■ **CHALLENGE**
Reproduce the data word for word, from its first line through the line that contains "This screenshot has height=259, width=461.", with both ends included.
========
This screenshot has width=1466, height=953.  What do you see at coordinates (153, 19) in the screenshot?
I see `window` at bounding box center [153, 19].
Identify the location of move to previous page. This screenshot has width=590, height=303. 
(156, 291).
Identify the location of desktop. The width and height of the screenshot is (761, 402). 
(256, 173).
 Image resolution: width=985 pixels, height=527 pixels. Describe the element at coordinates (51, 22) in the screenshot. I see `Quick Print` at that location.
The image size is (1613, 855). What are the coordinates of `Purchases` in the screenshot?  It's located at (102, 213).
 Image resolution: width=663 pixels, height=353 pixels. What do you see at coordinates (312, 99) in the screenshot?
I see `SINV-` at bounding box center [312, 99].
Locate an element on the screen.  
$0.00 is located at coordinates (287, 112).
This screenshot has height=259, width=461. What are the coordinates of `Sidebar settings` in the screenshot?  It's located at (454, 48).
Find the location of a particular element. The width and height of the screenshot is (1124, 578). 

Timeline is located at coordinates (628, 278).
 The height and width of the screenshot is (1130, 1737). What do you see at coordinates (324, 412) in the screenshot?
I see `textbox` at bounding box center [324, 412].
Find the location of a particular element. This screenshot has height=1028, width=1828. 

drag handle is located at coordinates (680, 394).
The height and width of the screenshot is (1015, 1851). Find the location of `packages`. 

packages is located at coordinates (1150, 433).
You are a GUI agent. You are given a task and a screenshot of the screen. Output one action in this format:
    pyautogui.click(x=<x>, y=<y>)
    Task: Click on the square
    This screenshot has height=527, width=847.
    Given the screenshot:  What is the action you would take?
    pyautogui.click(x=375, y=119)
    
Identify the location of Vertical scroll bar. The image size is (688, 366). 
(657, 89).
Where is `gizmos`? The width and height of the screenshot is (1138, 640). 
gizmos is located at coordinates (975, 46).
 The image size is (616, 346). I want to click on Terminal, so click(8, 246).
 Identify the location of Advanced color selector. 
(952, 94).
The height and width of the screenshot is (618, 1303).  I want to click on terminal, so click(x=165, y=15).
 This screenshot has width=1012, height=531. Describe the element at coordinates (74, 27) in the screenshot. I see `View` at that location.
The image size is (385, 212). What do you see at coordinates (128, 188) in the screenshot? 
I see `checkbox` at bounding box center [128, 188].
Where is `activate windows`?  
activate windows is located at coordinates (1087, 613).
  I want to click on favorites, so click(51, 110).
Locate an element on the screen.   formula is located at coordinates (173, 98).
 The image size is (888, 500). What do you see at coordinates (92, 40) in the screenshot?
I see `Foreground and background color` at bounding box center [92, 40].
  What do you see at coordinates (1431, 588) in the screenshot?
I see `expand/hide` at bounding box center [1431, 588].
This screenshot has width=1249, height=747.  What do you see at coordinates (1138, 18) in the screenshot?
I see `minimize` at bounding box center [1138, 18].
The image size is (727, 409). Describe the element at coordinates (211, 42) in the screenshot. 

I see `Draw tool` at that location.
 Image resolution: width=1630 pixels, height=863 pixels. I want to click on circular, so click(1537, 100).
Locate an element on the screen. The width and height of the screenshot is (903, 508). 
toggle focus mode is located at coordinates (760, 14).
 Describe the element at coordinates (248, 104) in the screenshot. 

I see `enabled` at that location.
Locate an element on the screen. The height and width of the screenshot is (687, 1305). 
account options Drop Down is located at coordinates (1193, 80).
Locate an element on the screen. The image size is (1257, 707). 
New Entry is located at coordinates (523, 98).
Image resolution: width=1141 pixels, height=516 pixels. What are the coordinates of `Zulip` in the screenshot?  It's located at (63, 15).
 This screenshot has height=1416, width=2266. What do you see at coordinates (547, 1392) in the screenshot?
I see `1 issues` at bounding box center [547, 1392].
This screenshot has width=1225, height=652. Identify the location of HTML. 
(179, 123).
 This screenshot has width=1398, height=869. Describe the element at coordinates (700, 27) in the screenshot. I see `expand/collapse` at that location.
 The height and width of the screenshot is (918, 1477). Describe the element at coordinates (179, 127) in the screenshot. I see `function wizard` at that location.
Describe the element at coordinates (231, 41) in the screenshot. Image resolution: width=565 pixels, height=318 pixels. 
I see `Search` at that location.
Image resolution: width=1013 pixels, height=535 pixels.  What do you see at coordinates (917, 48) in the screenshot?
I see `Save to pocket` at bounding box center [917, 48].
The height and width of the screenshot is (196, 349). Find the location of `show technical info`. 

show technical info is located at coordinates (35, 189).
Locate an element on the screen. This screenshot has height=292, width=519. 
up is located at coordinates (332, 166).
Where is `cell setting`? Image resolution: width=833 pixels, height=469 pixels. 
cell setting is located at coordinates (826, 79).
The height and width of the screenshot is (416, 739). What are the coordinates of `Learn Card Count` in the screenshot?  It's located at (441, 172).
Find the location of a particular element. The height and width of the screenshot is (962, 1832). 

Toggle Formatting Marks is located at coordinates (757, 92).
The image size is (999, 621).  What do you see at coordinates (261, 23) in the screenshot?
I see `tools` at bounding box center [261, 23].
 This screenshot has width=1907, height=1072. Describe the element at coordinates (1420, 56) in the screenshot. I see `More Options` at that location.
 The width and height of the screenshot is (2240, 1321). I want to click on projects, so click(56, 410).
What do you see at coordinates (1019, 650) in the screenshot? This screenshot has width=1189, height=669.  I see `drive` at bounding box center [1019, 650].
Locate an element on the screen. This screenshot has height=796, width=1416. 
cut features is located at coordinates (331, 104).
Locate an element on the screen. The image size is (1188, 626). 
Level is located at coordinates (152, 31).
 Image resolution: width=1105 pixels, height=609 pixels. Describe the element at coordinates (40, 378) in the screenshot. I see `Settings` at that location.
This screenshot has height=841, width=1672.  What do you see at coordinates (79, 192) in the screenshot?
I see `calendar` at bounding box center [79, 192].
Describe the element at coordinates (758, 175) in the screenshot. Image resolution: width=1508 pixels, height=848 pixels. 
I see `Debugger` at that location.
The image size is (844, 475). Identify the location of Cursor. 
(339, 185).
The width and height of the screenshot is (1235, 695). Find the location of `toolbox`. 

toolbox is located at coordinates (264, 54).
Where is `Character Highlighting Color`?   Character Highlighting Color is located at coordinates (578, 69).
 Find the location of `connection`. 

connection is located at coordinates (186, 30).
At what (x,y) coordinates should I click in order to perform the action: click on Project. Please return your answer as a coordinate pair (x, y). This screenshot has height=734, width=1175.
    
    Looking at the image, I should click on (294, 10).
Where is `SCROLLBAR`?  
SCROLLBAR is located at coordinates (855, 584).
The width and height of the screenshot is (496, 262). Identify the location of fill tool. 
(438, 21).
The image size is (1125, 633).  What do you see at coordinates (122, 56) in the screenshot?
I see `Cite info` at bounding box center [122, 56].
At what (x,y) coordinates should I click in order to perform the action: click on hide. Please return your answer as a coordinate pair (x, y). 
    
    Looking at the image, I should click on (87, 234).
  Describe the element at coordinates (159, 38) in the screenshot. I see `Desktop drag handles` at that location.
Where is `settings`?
========
■ **TASK SOLUTION**
This screenshot has width=1466, height=953.  What do you see at coordinates (153, 19) in the screenshot?
I see `window` at bounding box center [153, 19].
Identify the location of move to previous page. This screenshot has width=590, height=303. 
(156, 291).
Identify the location of desktop. The width and height of the screenshot is (761, 402). 
(256, 173).
 Image resolution: width=985 pixels, height=527 pixels. Describe the element at coordinates (51, 22) in the screenshot. I see `Quick Print` at that location.
The image size is (1613, 855). What are the coordinates of `Purchases` in the screenshot?  It's located at (102, 213).
 Image resolution: width=663 pixels, height=353 pixels. What do you see at coordinates (312, 99) in the screenshot?
I see `SINV-` at bounding box center [312, 99].
Locate an element on the screen.  
$0.00 is located at coordinates (287, 112).
This screenshot has height=259, width=461. What are the coordinates of `Sidebar settings` in the screenshot?  It's located at (454, 48).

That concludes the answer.